Selected passage:
BEGIN

Thermal plants to operate below 53% capacity in FY21 as power demand dips

Mining was classified as an essential industry and allowed to remain operational through the lockdown period
The Plant Load Factor (PLF) of thermal power stations across the country is projected to dip below 53 per cent in this fiscal. Muted power demand from industrial units and commercial establishments will shrink capacity utilisation, said a study by CARE Ratings.

The Covid-19 induced lockdown, which came into effect from March 25, brought many business activities across the country to a near standstill. Mining was classified as an essential industry and allowed to remain operational through the lockdown period.

However, production was impacted due to a shortage of labour as many left for their native places in the wake of the pandemic. Besides, the halt in business activity sharply reduced the demand for power. Almost 70 per cent of power generation in India is coal-based.

Power sector consumes about 70 per cent of total coal produced in India. Electricity generation (excluding renewables) fell 25.4 per cent year-on-year (y-o-y) to 81.5 billion units in April with thermal PLFs facing larger impact than renewables given the higher variable costs and must-run status to renewables, nuclear and hydro power generation. Coal-based power generation fell by a sharper 31.7 per cent y-o-y in April 2020. Thermal PLF declined to 42.4 per cent in April 2020 on account of lower demand.

“Inventories of coal at thermal power plants have sharply risen in the last three months and power utilities are now refraining from purchasing more coal. As on June 1, inventory of coal with power plants stood at 49.5 million tonnes, sufficient for 29 days. This is more than the Central Electricity Authority (CEA) mandated 22 days stock. Moreover, coal stocks at CIL’s (Coal India Ltd) pit-head alone stood at about 75 million tonnes as on April 1, according to the company”, the report from CARE Ratings noted.

Owing to surplus availability in the domestic market, imports of non-coking coal are expected to tumble in this fiscal. Premiums at recent electronic auctions conducted by CIL have tapered to almost nil, which along with relaxed payment terms, is benefiting coal purchasers. Coal demand from thermal power stations is set to remain subdued given the high inventory levels and lower PLFs.

Aside from thermal coal, coking coal imports are also expected to come down amid expectation of fall in crude steel production in FY21. Global steel production is expected to contract by nearly six per cent during calendar year 2021 which is likely to keep the coking coal prices in check.

END

Task:
Reproduce the passage of the thermal power article between "The Covid-19 induced" and "the lockdown period.", inclusive. The lines that come next have no connection to the article on thermal power plants.

(Saved entries)

BEGIN

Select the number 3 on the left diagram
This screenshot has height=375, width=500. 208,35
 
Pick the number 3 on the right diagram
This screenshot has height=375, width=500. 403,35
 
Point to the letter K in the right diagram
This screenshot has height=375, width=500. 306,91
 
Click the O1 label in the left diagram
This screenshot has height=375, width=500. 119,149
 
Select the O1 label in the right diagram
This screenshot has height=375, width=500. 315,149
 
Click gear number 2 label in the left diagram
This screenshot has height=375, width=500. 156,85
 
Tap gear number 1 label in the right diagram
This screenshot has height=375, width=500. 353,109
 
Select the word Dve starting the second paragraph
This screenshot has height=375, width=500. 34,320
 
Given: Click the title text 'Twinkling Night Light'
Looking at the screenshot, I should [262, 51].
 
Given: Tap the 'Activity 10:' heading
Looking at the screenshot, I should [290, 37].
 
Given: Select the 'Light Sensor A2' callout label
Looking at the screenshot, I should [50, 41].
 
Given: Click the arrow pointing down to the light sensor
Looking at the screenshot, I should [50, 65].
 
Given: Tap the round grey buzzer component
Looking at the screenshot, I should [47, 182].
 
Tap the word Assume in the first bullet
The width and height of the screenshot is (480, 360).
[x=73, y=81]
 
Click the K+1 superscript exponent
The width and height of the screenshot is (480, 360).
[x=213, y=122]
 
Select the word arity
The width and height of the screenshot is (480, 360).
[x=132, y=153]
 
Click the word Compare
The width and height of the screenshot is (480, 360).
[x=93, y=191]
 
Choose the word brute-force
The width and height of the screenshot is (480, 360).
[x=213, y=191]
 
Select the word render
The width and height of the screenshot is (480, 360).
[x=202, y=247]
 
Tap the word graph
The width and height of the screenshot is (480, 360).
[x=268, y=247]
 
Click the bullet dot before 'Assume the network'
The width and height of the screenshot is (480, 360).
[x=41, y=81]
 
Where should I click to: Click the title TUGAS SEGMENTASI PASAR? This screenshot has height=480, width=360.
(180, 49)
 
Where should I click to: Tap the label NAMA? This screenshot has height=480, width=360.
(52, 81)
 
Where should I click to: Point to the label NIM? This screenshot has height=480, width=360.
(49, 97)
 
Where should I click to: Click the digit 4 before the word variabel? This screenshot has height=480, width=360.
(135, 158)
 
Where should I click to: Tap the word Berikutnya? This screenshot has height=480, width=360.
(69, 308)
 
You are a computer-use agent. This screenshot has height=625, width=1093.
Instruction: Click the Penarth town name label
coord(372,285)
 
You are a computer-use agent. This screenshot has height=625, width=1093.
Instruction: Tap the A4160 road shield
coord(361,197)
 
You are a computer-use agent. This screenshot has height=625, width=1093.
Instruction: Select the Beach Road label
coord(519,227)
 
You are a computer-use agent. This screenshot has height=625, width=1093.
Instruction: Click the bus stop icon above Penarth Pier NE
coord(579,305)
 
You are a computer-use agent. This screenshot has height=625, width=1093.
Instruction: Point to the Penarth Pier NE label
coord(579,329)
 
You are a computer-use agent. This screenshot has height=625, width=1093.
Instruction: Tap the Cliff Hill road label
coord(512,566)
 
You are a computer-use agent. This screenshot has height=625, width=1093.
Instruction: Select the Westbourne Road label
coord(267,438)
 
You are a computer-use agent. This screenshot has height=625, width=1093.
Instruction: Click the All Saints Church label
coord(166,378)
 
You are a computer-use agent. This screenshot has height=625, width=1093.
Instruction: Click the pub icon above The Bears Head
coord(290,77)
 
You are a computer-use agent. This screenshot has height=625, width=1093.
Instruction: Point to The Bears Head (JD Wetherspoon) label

END

Finished task:
The Covid-19 induced lockdown, which came into effect from March 25, brought many business activities across the country to a near standstill. Mining was classified as an essential industry and allowed to remain operational through the lockdown period.